■ **Goal 1**: Reproduce the dataset entries verbatim, beginning with the line that contains "Where should I click to: Click the file" and continuing through the final entry.

■ **Text section**:
* * * * * * * * *

THE recent discovery of close to 50 archeological heritage sites scattered within Hwange district that are in dire need of redemption has somehow brought to the fore their need for proper administration as well as preservation of such structures from sliding into oblivion.
As alluded to in previous columns, these particular cultural heritage sites known in archeology lingo as ruins are considered to be the largest of dry stone building structures concentrated in a single district within the Sadc region.
Hwange district is situated in Matabeleland North province and most of these ruins are located within Hwange National Park which is also the country's largest animal sanctuary hence its popularity with both local and foreign tourists.
Some of the recently discovered ruins are Bhale, Dobashuro, Halfway House, Holobele, Makomo, Madumabisa, Ndomolupanga, Nengasha, and Lukwalwabashaninga, among others, which are scattered within the district.
All the above mentioned sites have been traced to the Nambya tribe, which is the most dominant ethnic group and reported to have migrated from Great Zimbabwe during the 16th century and finally settled in north western Zimbabwe.
Such sites, just like any other found in the country, may have direct ancestral relations with both builders and occupants of such dry walled structures scattered within Hwange National Park. However, such structures despite being located in the game area, they are usually not part of tourism packages that would be on offer.

* * * * * * * * *

(Dataset entries)
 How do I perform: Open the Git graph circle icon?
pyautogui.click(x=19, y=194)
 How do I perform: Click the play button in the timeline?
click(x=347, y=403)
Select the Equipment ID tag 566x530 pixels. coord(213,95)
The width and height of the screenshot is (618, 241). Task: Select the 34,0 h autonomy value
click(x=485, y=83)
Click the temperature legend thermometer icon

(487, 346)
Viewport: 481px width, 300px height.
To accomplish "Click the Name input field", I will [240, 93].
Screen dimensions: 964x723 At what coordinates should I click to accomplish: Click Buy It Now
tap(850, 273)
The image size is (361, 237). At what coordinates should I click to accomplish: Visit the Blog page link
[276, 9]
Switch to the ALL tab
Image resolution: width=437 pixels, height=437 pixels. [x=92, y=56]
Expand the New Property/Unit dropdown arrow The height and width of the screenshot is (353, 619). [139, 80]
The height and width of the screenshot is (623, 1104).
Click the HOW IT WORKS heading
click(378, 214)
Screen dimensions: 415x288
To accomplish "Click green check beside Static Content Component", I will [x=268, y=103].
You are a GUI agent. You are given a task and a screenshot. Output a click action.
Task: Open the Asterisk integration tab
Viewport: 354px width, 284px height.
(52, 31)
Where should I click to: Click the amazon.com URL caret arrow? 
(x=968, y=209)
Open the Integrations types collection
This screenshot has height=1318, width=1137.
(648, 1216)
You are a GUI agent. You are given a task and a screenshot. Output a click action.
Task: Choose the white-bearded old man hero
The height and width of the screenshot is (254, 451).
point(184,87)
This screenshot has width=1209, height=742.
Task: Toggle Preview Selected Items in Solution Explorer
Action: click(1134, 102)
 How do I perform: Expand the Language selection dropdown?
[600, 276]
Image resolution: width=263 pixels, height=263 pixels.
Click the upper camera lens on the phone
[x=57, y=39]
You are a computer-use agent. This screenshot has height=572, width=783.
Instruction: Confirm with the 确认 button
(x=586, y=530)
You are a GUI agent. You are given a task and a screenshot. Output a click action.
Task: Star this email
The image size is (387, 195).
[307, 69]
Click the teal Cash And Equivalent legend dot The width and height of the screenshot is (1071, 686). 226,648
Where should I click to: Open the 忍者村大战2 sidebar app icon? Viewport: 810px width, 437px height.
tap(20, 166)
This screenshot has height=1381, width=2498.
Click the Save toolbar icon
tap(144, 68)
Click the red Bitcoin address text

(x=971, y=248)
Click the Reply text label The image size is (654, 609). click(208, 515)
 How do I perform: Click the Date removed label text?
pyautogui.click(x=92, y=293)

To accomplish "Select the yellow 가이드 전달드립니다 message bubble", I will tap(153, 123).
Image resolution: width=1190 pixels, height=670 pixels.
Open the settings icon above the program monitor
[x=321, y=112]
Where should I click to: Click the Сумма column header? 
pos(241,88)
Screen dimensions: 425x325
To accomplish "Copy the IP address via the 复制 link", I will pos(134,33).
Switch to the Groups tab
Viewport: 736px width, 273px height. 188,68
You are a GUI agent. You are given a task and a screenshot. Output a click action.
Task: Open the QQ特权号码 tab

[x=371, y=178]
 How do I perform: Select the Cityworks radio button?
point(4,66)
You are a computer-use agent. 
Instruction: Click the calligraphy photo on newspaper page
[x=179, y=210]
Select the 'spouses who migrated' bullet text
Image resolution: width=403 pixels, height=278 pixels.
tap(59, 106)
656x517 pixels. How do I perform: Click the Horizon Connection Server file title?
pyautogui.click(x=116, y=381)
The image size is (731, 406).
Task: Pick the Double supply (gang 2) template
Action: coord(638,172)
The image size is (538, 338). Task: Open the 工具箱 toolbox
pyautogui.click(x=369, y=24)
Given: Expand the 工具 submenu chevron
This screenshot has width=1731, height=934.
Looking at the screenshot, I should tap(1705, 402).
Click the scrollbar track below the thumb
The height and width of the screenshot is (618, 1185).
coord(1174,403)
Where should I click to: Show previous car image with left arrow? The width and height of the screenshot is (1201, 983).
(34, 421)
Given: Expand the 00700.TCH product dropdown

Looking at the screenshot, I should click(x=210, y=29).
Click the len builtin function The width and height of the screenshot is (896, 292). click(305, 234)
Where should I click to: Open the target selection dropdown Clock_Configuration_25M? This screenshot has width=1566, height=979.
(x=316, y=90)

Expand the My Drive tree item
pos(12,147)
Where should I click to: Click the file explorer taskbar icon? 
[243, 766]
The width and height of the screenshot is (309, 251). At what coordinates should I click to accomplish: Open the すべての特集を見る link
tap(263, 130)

* * * * * * * * *

■ **Goal 2**:
Using the text on the Hwange district ruins, answer these:
(a) In which province is Hwange district situated?
(b) From where, and during which century, did the Nambya tribe reportedly migrate?
(c) About how many archeological heritage sites were recently discovered in the district?

■ **Exercise result 1**:
Where should I click to: Click the file explorer taskbar icon? 
[243, 766]
The width and height of the screenshot is (309, 251). At what coordinates should I click to accomplish: Open the すべての特集を見る link
tap(263, 130)

■ **Exercise result 2**:
(a) Matabeleland North province.
(b) From Great Zimbabwe, during the 16th century.
(c) Close to 50.